A transportadora é responsável pelos danos causados por seus empregados. Entende-se que a transportadora, ao escolher os motoristas para empregar, deve fazer uma rigorosa seleção e contratar somente aqueles que assegurariam uma perfeita prestação de serviços, além de alertar e treinar seus funcionários para dirigirem com todo o cuidado necessário para evitar acidentes. Deste modo, a transportadora deve responder pelos danos morais e materiais causados pela má-escolha e pela falta de treinamento de seus prepostos.

A indenização por danos morais, neste caso, é inconteste, pois não é necessário descrever a dor dos pais pela perda prematura de um filho. O valor desta indenização será arbitrado conforme a capacidade econômica da transportadora e seu grau de culpa no evento.

Além da indenização por danos morais, os pais têm direito à indenização por danos patrimoniais. Um menino de 12 anos ainda não pode trabalhar, mas a jurisprudência tem entendido que o filho, no futuro, ajudaria seus pais com seus rendimentos.
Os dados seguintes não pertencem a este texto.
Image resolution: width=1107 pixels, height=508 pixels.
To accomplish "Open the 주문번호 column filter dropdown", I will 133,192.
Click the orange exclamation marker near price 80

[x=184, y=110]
Especialmente nas famílias de baixa renda, a contribuição de cada pessoa da família no sustento e manutenção da casa é fundamental.

Assim, aquele que causou a morte prematura do filho deve pagar pensão mensal a partir do dia em que o filho completaria 16 anos, data presumida de sua inserção no mercado de trabalho, até a data em que ele completaria 25 anos, idade presumida de seu casamento, quando cessaria sua contribuição com o lar de seus pais.